Les opposants à la baisse du taux de conversion du deuxième pilier l'ont emporté le 7 mars. Pourtant, il est nécessaire, pour assurer le système des trois piliers suisse, que le taux de conversion minimum soit en rapport avec l'espérance de vie et le rendement réaliste attendu des capitaux. L'avenir nous dira qui des optimistes ou des pessimistes étaient les plus proches de la réalité. Il est probable que le sujet reviendra sur le tapis un jour ou l'autre et la question de savoir comment assurer des rentes décentes se posera à nouveau. On pourrait bien entendu augmenter les cotisations des employés et des employeurs afin d'accumuler un capital plus important. Mais cette solution serait une charge supplémentaire pour l'économie qui n'en a pas besoin. On pourrait faire appel à l'Etat providence, mais il n'en a pas les moyens. Actuellement, les taux des cotisations sur le salaire coordonné sont progressifs: 7% entre vingt-cinq et trente-quatre ans, 10% entre trente-cinq et quarante-quatre, 15% entre quarante-cinq et cinquante-quatre, et enfin 18% entre cinquante-cinq ans et l'âge de la retraite. Cela signifie que le capital retraite grossit surtout à la fin de la vie active et que, dans les premières années, l'épargne et les intérêts sont peu de chose. Une solution pourrait être d'inverser la progression des cotisations en les rendant dégressives.

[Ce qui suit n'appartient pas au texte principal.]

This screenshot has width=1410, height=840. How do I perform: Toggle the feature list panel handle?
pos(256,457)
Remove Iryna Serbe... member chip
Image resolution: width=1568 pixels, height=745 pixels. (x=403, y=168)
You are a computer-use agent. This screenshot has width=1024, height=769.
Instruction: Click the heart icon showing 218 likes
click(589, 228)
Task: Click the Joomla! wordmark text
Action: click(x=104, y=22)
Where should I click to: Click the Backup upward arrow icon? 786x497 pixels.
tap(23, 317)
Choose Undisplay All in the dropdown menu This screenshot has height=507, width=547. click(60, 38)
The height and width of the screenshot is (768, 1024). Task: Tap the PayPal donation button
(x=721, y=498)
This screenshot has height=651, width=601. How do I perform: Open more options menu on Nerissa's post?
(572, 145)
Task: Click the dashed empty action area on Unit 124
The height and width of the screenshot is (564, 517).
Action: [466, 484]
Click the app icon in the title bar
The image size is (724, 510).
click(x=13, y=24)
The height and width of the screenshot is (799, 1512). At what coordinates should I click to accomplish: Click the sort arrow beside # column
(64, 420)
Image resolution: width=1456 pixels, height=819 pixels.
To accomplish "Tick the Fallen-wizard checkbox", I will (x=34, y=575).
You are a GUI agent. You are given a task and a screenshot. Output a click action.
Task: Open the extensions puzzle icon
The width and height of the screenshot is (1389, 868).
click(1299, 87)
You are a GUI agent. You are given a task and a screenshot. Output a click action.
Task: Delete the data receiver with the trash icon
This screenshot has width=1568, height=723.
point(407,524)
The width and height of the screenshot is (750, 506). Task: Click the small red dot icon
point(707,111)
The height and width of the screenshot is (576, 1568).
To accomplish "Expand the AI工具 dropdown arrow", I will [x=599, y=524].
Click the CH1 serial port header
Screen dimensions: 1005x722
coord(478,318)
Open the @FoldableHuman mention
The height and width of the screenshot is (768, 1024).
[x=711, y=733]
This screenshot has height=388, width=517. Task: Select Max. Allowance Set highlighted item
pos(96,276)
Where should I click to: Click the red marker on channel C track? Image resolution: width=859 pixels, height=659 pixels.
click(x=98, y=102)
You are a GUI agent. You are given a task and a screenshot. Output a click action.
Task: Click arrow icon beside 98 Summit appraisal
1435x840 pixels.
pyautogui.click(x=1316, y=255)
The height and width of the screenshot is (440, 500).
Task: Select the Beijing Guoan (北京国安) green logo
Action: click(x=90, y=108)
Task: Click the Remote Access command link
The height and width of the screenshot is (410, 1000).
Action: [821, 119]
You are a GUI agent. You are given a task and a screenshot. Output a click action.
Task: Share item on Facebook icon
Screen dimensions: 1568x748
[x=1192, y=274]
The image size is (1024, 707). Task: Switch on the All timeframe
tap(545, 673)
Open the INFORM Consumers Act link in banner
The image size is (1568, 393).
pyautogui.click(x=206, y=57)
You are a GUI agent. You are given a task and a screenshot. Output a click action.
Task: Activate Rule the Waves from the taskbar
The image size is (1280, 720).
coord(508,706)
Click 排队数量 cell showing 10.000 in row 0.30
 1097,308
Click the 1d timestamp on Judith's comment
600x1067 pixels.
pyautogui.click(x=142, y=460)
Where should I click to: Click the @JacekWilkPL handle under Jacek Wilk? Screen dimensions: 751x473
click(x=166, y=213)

Cela signifierait certes un sacrifice pour les jeunes employés qui verraient leurs revenus amputés de 9% (+ 9% payés par l'employeur) entre vingt-cinq et trente-quatre ans1. Mais par contre, grâce à ce système, le capital épargné serait plus important dès le début et surtout les intérêts composés sur le long terme permettraient d'obtenir un capital final plus important sans que le coût global sur la durée des cotisations n'augmente pour les entreprises. Avantages collatéraux: les salariés plus âgés n'auraient peut-être plus autant de difficultés à retrouver du travail, les coûts pour l'employeur ayant tendance à se réduire avec le temps; le capital disponible pour l'accession à la propriété du logement principal serait plus important et permettrait à des familles de devenir propriétaires au moment où c'est le plus opportun, aux alentours de trente-cinq ans.

Michel Paschoud


1 Cf. http://opinionslibres.blogspot.com/ (tableau en annexe). Nous proposons un taux de cotisation de 18% entre vingt-cinq et trente-quatre ans, 15% entre trente-cinq et cinquante-quatre ans et 10% entre cinquante-cinq ans et la retraite. Nous avons supposé une progression des revenus plus importante en début de carrière (4% par an jusqu'à quarante ans ans, 2% jusqu'à cinquante ans et 1% jusqu'à la retraite). La déduction de coordination serait revalorisée de 2% tous les deux ans.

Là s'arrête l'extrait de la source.